Meghan Finn, the artistic director of The Tank, chose the script because, “the writing is as relevant as it is humorous and idiosyncratic. She isn’t afraid to follow a whim and pulls no punches.” When the character of Rachel finds herself romantically entwined with Jared, the conversation turns absurdly towards teen questions of intermarriage and Fiddler On The Roof and the Holocaust at which point Rachel haplessly admits: “Why does talking genocide turn me on, I have so many problems.” Swirsky doesn’t shy away from hard topics in our conversation either. “I’m obsessed with the Holocaust because I don’t have an answer… it’s an unspeakable trigger that you are trying to mind, especially as a white Jew.” Especially as a white Jew. If you can assimilate, why don’t you? Why remind the world that you’re Jewish? ‘Cause you have to do Shabbas? Why can’t you eat pork? Just eat pork. Navigating those things actually does relate to the Holocaust.”
Antisemitism has loomed for Swirsky both internally and externally: At her first job in a small advertising agency in New York City, a coworker rolled up in his chair and let her know he’d be dressing up as a Jew for Halloween with a black hat and curls.

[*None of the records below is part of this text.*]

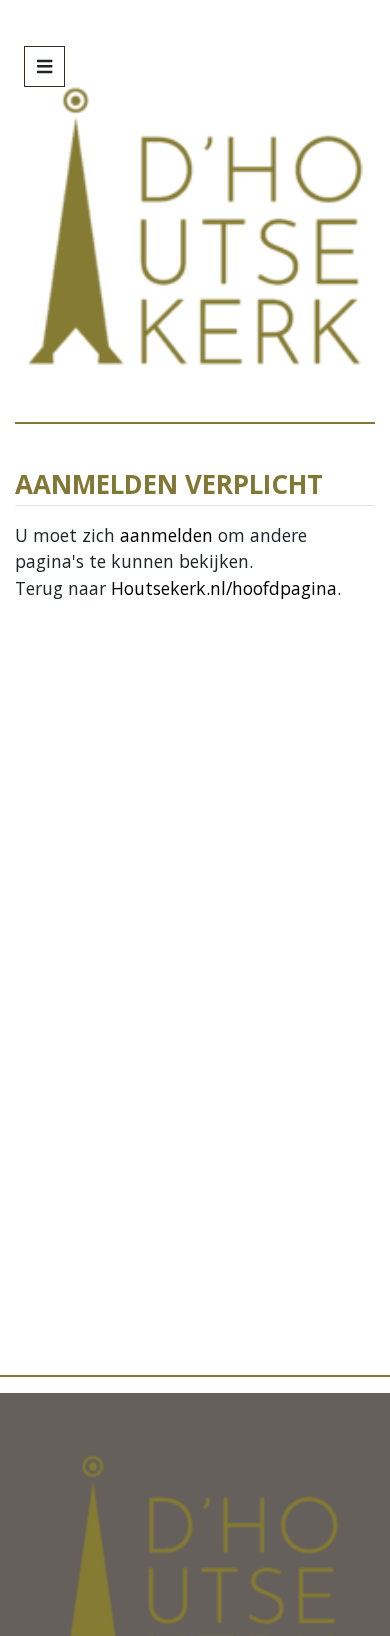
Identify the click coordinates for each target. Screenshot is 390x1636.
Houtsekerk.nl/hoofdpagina (224, 588)
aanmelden (166, 535)
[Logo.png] (194, 1571)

The next day, he explained to her that Jews run the world, quoting statistics at her; she disengaged and denied the premise. Later, he patted her on the head and called her “a good woman.” When she finally reported the incidents to HR, her list of antisemitic incidents fell on deaf ears, but when she mentioned the patting and “woman” comment, jaws dropped.
But the demons lie within, too: Swirsky grew up in a family that was ambivalent about religiosity. Her father was culturally Jewish, and her mother was more observant, insisting on keeping kosher and Shabbas. “There was already a battle in my home.” Swirsky strongly identified with what she calls “insular Conservative Jewish stuff.” When she attended a high school with few Jews, she “I was considered ugly in my high school and attractive in my Jewish youth group. I learned how to present in different ways… that’s my internalized self-hatred. Young girls are hotbeds of trauma.”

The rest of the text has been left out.